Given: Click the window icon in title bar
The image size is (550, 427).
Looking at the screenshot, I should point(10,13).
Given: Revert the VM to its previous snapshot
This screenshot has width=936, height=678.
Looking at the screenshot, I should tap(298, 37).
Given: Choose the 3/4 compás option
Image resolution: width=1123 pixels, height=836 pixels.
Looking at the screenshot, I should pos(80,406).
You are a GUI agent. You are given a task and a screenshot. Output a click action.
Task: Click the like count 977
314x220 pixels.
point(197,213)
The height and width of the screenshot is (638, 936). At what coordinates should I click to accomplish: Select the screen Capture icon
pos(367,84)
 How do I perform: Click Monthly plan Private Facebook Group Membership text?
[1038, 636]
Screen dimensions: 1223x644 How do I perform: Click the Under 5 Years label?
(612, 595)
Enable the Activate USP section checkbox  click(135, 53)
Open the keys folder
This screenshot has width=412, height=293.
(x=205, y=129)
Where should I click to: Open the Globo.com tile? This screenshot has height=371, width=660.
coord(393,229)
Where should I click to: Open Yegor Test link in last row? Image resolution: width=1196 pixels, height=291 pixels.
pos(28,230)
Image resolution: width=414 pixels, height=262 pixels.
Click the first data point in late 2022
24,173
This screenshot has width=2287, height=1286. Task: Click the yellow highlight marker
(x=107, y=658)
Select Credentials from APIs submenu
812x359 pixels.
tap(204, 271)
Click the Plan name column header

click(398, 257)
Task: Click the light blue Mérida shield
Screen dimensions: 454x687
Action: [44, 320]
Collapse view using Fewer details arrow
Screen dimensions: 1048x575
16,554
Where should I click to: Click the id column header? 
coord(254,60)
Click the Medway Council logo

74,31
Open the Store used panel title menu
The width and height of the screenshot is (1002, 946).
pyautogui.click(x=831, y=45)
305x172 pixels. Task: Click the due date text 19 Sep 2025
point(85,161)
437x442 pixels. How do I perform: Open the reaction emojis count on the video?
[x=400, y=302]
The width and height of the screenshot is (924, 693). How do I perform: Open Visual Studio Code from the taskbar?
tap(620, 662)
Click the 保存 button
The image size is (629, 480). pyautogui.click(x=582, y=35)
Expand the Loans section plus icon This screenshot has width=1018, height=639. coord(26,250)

# # # # # # #

Your goal:
Every record above should be copied exactly.

Output:
Given: Click the window icon in title bar
The image size is (550, 427).
Looking at the screenshot, I should point(10,13).
Given: Revert the VM to its previous snapshot
This screenshot has width=936, height=678.
Looking at the screenshot, I should tap(298, 37).
Given: Choose the 3/4 compás option
Image resolution: width=1123 pixels, height=836 pixels.
Looking at the screenshot, I should pos(80,406).
You are a GUI agent. You are given a task and a screenshot. Output a click action.
Task: Click the like count 977
314x220 pixels.
point(197,213)
The height and width of the screenshot is (638, 936). At what coordinates should I click to accomplish: Select the screen Capture icon
pos(367,84)
 How do I perform: Click Monthly plan Private Facebook Group Membership text?
[1038, 636]
Screen dimensions: 1223x644 How do I perform: Click the Under 5 Years label?
(612, 595)
Enable the Activate USP section checkbox  click(135, 53)
Open the keys folder
This screenshot has width=412, height=293.
(x=205, y=129)
Where should I click to: Open the Globo.com tile? This screenshot has height=371, width=660.
coord(393,229)
Where should I click to: Open Yegor Test link in last row? Image resolution: width=1196 pixels, height=291 pixels.
pos(28,230)
Image resolution: width=414 pixels, height=262 pixels.
Click the first data point in late 2022
24,173
This screenshot has width=2287, height=1286. Task: Click the yellow highlight marker
(x=107, y=658)
Select Credentials from APIs submenu
812x359 pixels.
tap(204, 271)
Click the Plan name column header

click(398, 257)
Task: Click the light blue Mérida shield
Screen dimensions: 454x687
Action: [44, 320]
Collapse view using Fewer details arrow
Screen dimensions: 1048x575
16,554
Where should I click to: Click the id column header? 
coord(254,60)
Click the Medway Council logo

74,31
Open the Store used panel title menu
The width and height of the screenshot is (1002, 946).
pyautogui.click(x=831, y=45)
305x172 pixels. Task: Click the due date text 19 Sep 2025
point(85,161)
437x442 pixels. How do I perform: Open the reaction emojis count on the video?
[x=400, y=302]
The width and height of the screenshot is (924, 693). How do I perform: Open Visual Studio Code from the taskbar?
tap(620, 662)
Click the 保存 button
The image size is (629, 480). pyautogui.click(x=582, y=35)
Expand the Loans section plus icon This screenshot has width=1018, height=639. coord(26,250)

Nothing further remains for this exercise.